There’s a new mantra that seems to be sweeping the retail market, introduced by visionary brands in a desire to make a clean break from convention: ‘ultra-transparency’. A bold approach designed to appeal to customers in their search for authenticity. We took a closer look at this inspirational trend with Thierry Strickler, Retail Market Intelligence Lead at Altavia.
A new pitch: transparency
Price, practicality and accessibility are among the key factors that affect a customer’s purchasing decision, but some also look at an additional criterion that they perceive to be vital: transparency. They want to know how the product is made, where the raw materials were sourced from and the production conditions, along with the actual cost of manufacturing the product and the margin that the brand in question is making. “In an attempt to better convince and appeal to their customers, some retailers have introduced a new way of selling and doing business that focuses on transparency, or rather ultra-transparency, to be exact”, Thierry Strickler explains. “The main goal on which these brands are focusing their operations is to be able to provide evidence of the way in which their products, as ethical, responsible products that respect all of the parties involved, are manufactured and what they actually cost to make”.
DNVBs: where it all began
This concept of ultra-transparency was first introduced by DNVBs (Digital Native Vertical Brands), brands that were created online and interact with their customers.
American off-the-peg fashion brand Everlane, whose slogan, “Exceptional quality. Ethical factories. Radical Transparency”, is clearly displayed on its website, was one of the pioneers of this movement. “We believe our customers have a right to know how much their clothes cost to make. We reveal the true costs behind all of our products—from materials to labor to transportation—then offer them to you, minus the traditional retail markup”, the site explains.
Maison Standards, Jules & Jenn, Léo & Violette and co.
French brand Maison Standards has adopted the same philosophy. In the words of CEO Uriel Karsenty, “we explain our methods, costs and margins and open the consumer’s eyes to the practices adopted within the industry”.
Jules & Jenn, whose slogan translates in English as “Responsible. Accessible. Essential”, also claims to “maintain complete transparency at all times”.
And here is a prime example:
“Find out why €85 is a fair price to pay for our leather cleated boat shoes”.
Léo Dominguez, co-founder of the Léo & Violette brand, meanwhile, claimed in an interview with Isal Paris that “we wanted our main focus to be on transparency. We have established a series of common values regarding the way in which we communicate and talk about our brand from the very beginning. We decided to provide place the emphasis on the manufacturing of our products and the transparency of the materials used, as well as about us as a company, showing people who Léo and Violette actually are and what we are all about. This is still true five years down the line – we still spend a lot of time explaining what goes on behind the scenes and how the brand came about. We’ve always felt that our customers appreciate this sense of proximity and this transparency with regard to our background”.

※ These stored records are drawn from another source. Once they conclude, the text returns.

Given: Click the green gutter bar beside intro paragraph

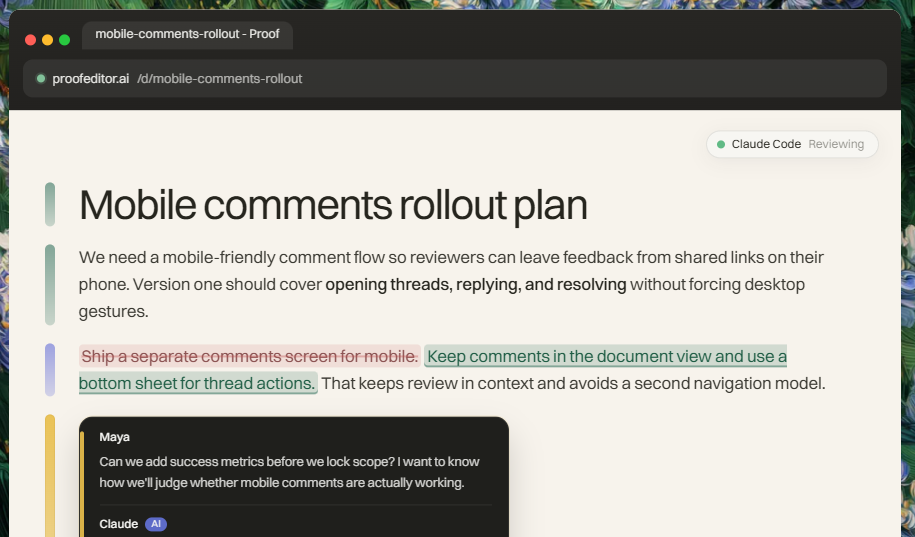Looking at the screenshot, I should (x=50, y=284).
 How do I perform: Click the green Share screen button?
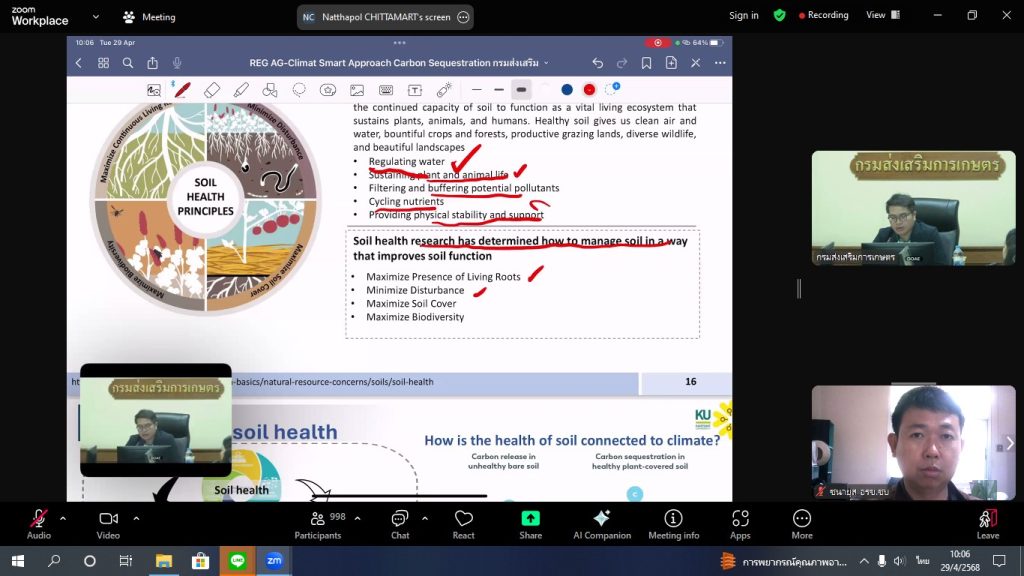(530, 524)
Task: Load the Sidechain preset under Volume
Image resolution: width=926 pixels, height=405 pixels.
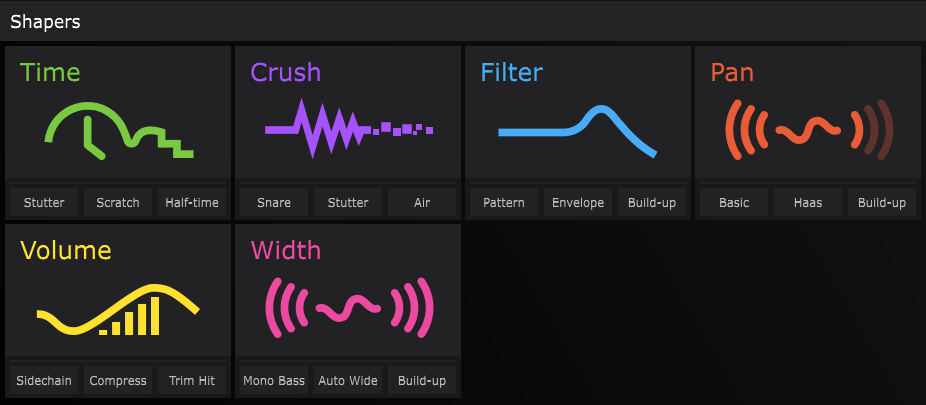Action: coord(44,380)
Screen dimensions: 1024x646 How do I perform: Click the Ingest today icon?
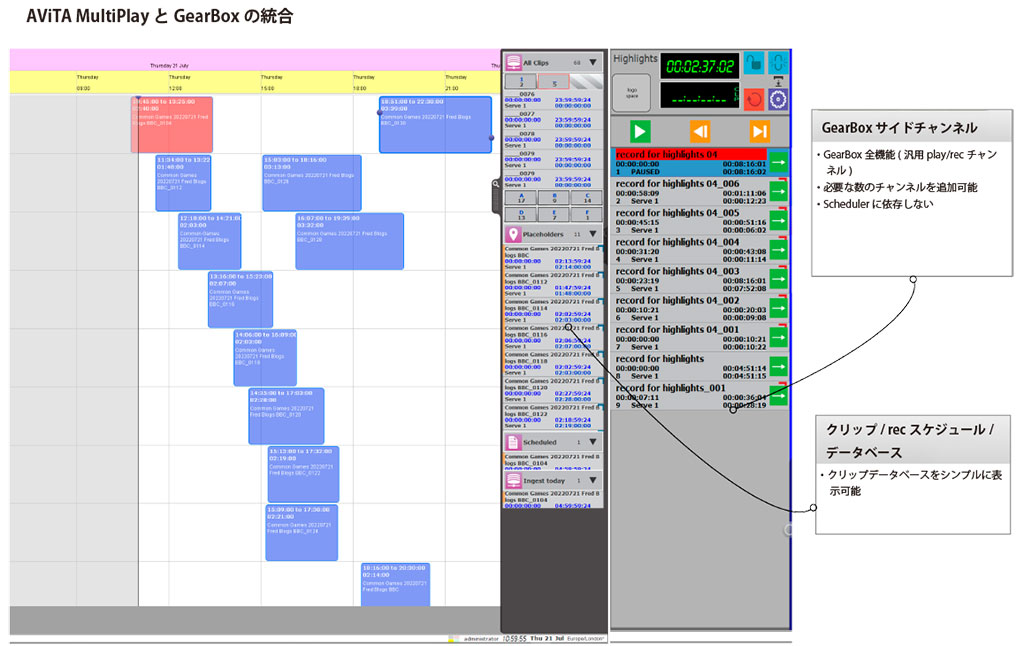click(x=513, y=480)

And the examples continue to multiply. Take Sephora, for example, which created a product range entitled Clean at Sephora, allowing customers to easily identify eco-friendly products that do not contain any harmful ingredients.
Boosting trust and appeal
“Unveiling your manufacturing processes and the keys to your business model are great ways to boost the appeal of and trust in your brand”, Thierry Strickler explains. “This sort of positioning enables customers looking for authenticity to choose to support a transparent, responsible and uncompromising value system, and is a great way to establish lasting, tangible links with them”.
Even those who have not (yet) adopted this philosophy of ultra-transparency have started to take note. “We are dealing with disruptive players who have the advantage of introducing a new browsing pathway that is attracting the attention of retailers”, Thierry Strickler explains. “It is safe to say that the major players in the cosmetics, food distribution, fashion and even luxury sectors are all keeping a close eye on this new model”.
This may be a bold model, but it is not without its limitations; indeed, there is no mention of design or conception, both of which are vital stages in the process and sources of added value.